Presently, the construction of new properties and the repair of the existing deteriorated housing stock in Cuba are possible only by the government or by certain companies that are able to allocate needed building materials to their workers.
An effort started in the 1970s, and which flourished in the 1980s, whereby workers in almost all sectors could build their own houses (microbrigadas). However, the feasibility of carrying out massive new construction through the personal effort of citizens proved insufficient [even during that relatively robust economic period.] For a number of reasons, today such an approach seems hardly imaginable.
Firstly, the impossibility of improving or enlarging housing with one’s own resources is expressed in the infeasibility of obtaining certain materials. Steel beams, for example, are not sold anywhere, while acquiring other materials at official prices on the current market is cost prohibitive (a bag of cement sells for $6.60 CUC, that is to say 160 pesos, or 40 percent of the average monthly wage – estimated in 400 pesos). It’s obvious that without supplies being subsidized or supplied by government agencies or companies, it is not possible for Cuban families to undertake substantial home repair or construction work.
Added to this are the incredibly high labor real costs reached in this industry (one square meter of cement plaster can go for as high as 120 pesos in labor alone). The situation is a dead end: a completely altered economic structure in which state wages, real wages, the monetary needs of families and product prices seem to speak completely different languages.
Anyone who has walked deep into the neighborhoods of Havana -or not so deeply- has observed the state of many of its buildings. What jumps out is that few are under repair, practically no new housing is being built and that dilapidation extends out like intractable tentacles. One need only walk down 10 de Octubre Street and look at the physical state of its buildings, or wander through the Luyano neighborhood or the streets of Cerro and note the houses there.

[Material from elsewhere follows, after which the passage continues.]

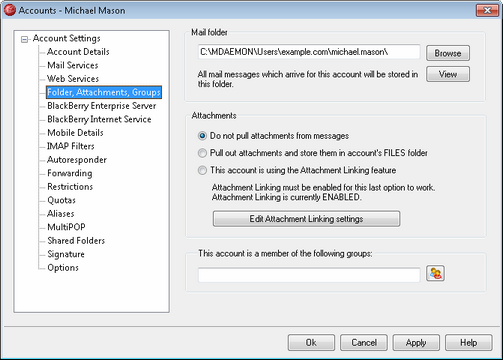Open the Autoresponder settings page
This screenshot has width=503, height=360.
pos(77,160)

It’s true that in certain points of the country, Venezuelan-sponsored “Petrocasas” are being erected in a few communities affected by the hurricanes. These areas have received materials and technical support for the repair and even the construction of new homes. However, over the years the problem of housing in Cuba has deepened and the condition of the housing stock is increasingly more critical.
Each June 1 marks the beginning of a new hurricane season. Like the early Arawaks who populated our island before the arrival of Columbus, from time to time will look up at the sky thinking of that demonic and brutal force that can devastate everything around.
But in addition to looking – or praying, like some do – it may also be necessary to alter certain economic structures and political intentions that permit us to better prepare ourselves for the hurricane that will arrive, sooner or later.
The drama of 2008 could be an irreversible tragedy that reaches unimaginable extremes given the state of physical deterioration of our cities, especially in Havana.
*Havana Times translation of the original article published in Spanish by IPS.
I especially liked the historic and ethnographic aspects you have interwoven with your story. The magical thinking of the Arawaks regarding hurricanes echoes the magical thinking which still persists today regarding housing. Amongst the prime reasons for people coming together in society is security, and housing is a basic aspect of this security. If the days of the micro-brigades are past, the Revolution should be able to figure out some other way to facilitate the bringing together of people and materials to construct the housing. needed.